Sachant très bien l’opposition du Bumjaithai à cette loi, partenaire majeur de la coalition. Enfin, le général Prawit a clairement évoqué qu’un membre de la famille de Paetongtarn agissait à sa guise pour influencer la politique nationale en convoquant régulièrement des réunions de partis dans sa résidence personnelle. Là où s’est décidé l’ostracisation du Palang Pracharat et de ses ministres aspirants.
L’opposition a également attaqué la première ministre sur la propriété des terres de l’Alpine Golf de la famille Shinawatra dans le parc national de Khao Yai, achetées sans payer de droits fiscaux, et sur la maladie de son père, cloué plusieurs mois dans sa chambre VIP de l’hôpital de la police, à son retour d’exil forcé et suite à sa grâce royale. Ce à quoi Paetongtarn a répondu que des enquêtes étaient en cours et qu’elle était sereine.

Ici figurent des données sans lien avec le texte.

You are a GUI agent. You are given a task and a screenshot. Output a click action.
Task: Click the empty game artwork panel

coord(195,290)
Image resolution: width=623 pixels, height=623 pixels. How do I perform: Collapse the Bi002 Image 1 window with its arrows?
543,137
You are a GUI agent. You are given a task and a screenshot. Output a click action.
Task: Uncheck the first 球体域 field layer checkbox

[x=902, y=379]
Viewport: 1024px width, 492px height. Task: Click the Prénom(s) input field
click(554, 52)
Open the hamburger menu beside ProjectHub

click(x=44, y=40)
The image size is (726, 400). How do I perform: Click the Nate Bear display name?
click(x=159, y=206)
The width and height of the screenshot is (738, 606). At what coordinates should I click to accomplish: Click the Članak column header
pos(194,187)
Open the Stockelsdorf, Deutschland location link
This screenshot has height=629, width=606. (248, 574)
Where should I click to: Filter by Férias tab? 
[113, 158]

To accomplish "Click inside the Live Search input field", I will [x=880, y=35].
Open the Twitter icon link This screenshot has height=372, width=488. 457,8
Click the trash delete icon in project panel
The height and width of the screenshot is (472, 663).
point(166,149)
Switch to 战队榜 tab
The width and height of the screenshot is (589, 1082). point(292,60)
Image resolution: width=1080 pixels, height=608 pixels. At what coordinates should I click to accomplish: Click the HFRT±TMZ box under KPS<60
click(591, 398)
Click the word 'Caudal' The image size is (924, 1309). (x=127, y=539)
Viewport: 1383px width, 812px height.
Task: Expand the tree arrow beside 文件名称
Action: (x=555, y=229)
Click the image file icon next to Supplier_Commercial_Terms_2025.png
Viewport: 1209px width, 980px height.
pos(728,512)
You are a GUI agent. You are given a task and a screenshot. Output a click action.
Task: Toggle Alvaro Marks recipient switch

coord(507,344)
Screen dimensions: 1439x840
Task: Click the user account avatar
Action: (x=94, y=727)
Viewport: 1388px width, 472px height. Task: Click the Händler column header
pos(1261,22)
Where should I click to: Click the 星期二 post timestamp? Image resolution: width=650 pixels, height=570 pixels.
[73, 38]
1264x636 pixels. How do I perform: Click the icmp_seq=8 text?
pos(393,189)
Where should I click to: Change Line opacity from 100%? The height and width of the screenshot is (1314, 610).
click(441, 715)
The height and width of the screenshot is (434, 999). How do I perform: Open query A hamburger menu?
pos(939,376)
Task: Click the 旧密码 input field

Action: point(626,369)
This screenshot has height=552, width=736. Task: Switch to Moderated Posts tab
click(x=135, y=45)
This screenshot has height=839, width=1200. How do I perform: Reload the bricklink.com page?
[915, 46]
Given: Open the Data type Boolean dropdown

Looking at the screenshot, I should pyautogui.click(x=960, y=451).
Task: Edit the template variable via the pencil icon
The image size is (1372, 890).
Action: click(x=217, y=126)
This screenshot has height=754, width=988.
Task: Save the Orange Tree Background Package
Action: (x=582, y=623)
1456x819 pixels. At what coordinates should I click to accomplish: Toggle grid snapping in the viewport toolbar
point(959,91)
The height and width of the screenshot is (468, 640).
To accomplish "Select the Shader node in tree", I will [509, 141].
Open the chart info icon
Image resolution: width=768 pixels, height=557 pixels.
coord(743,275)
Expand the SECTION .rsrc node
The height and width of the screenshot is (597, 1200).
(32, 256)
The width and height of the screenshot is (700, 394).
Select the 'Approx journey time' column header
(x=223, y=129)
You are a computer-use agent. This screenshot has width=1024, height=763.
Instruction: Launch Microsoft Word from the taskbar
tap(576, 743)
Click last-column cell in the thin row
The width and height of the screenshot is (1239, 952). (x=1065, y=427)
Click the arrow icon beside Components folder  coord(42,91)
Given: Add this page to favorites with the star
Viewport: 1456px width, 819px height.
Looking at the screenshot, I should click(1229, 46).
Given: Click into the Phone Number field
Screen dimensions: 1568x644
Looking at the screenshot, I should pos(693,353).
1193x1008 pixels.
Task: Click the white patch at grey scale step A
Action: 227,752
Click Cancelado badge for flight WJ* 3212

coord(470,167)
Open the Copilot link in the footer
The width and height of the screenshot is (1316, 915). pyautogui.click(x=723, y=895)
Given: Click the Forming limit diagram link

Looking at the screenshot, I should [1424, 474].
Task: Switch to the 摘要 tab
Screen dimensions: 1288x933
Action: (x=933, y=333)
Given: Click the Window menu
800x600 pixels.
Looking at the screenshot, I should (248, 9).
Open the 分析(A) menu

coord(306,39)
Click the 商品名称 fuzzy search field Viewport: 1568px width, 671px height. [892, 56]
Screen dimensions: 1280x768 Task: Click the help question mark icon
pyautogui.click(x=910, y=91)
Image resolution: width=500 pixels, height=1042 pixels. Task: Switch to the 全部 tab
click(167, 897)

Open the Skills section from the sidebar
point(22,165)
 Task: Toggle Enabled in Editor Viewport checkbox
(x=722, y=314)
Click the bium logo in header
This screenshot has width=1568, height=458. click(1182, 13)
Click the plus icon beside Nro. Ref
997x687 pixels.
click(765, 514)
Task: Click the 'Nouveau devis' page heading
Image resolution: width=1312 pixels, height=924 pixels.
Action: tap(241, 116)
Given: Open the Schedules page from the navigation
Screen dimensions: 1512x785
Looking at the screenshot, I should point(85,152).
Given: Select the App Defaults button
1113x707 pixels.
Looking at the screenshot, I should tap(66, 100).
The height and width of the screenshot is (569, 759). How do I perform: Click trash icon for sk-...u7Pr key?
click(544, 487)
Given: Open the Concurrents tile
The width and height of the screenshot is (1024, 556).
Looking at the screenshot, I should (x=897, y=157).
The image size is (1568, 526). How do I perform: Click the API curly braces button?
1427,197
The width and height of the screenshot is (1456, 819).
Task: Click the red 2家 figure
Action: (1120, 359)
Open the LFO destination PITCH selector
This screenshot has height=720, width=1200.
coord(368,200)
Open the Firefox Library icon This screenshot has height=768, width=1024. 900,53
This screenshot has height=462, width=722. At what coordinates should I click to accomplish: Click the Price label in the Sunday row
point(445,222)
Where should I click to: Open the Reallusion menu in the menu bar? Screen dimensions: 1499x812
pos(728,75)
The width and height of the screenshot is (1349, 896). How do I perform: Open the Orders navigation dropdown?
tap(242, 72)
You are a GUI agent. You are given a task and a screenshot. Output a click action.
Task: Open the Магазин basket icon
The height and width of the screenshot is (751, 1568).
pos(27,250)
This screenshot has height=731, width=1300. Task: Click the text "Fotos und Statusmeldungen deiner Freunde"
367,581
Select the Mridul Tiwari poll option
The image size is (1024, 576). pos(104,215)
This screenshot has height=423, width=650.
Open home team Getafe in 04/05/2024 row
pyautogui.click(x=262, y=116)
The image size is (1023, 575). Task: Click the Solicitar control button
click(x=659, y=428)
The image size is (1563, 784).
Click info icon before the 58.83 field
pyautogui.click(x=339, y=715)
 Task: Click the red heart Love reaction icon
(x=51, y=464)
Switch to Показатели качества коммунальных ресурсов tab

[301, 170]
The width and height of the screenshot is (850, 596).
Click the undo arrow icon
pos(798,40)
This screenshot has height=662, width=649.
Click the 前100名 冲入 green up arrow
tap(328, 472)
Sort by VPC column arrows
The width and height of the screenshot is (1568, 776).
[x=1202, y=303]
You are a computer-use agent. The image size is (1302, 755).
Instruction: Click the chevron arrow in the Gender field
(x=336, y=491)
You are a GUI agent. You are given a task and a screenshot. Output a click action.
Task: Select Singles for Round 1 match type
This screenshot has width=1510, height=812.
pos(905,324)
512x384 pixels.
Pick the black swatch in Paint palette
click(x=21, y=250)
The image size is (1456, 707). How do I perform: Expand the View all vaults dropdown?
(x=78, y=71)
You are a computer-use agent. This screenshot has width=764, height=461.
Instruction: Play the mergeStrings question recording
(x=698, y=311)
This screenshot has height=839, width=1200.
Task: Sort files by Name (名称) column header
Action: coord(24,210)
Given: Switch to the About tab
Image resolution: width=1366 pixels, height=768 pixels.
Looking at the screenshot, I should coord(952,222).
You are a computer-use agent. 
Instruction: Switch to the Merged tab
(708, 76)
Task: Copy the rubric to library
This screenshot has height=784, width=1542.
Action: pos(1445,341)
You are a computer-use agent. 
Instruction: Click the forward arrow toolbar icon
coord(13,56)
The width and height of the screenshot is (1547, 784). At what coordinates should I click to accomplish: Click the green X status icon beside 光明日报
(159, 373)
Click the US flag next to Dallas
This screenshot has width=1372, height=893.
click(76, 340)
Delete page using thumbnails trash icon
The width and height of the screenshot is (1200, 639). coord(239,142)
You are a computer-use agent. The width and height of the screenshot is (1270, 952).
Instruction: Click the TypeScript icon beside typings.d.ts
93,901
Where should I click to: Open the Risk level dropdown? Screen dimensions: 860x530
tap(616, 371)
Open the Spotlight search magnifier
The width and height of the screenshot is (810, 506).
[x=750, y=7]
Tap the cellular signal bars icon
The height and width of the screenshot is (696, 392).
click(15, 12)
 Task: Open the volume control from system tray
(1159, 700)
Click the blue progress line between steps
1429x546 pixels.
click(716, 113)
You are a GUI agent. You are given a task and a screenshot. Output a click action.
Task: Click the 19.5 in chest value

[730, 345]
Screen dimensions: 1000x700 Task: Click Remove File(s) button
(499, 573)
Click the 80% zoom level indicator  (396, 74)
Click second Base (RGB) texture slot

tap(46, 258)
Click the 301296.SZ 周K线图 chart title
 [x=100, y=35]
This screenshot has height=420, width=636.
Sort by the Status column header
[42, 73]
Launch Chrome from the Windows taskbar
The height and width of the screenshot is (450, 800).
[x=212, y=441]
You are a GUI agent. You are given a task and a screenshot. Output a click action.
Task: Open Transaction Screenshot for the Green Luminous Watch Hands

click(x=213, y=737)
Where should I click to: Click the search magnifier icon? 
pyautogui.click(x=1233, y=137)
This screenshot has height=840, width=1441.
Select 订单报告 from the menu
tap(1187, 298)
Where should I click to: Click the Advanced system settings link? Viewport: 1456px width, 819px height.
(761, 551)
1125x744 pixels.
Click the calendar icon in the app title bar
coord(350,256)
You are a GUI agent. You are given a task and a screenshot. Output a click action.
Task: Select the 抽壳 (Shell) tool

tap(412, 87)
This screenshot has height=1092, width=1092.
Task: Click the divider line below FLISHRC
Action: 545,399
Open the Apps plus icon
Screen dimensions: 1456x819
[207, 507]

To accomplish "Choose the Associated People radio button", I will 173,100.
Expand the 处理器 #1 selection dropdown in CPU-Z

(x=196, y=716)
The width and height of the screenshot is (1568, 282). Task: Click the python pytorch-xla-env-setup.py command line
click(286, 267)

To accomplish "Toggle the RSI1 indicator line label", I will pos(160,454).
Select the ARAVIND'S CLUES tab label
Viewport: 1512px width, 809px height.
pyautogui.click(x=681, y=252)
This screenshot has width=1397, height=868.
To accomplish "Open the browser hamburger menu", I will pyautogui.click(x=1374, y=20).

Comment comprendre la facilité du contournement de ce vote de censure ?
487 députés étaient présents lors du vote de censure. L’opposition a voté pour la censure et tous les représentants des partis de la coalition gouvernementale ont voté leur confiance à la cadette des Shinawatra hormis sept députés démocrates.
Malgré leurs différences d’appréciation sur certains projets de loi, les députés du Bumjaithai, le « parti bleu » ont soutenu Paetongtarn. Thaksin avait largement balisé le terrain en invitant par anticipation Newin Chidchob considéré comme le chef de facto du BJT et Anutin, le puissant ministre de l’Intérieur. Pas question que le gouvernement de sa fille tombe sur le différend entre les deux partis sur la légalisation avancée des casinos dans cinq villes.
Les successeurs du général Prayut de l’United Thai Nation ont voté comme un seul homme pour le maintien de Paetongtarn. Une preuve de plus que la Thaïlande demeure toujours dans l’ère du deal entre Thaksin et les militaro-royalistes pour empêcher le parti orange de porter atteinte aux intérêts de l’establishment. D’ailleurs, il est aujourd’hui quasiment certain qu’une des mesures phares du Pheu Thai en 2023, partagée avec le Move Forward d’alors, à savoir la réforme de la constitution militaire de 2017 pour un retour à une constitution plus démocratique ne verra pas le jour dans la législature jusqu’aux futures élections générales de 2027.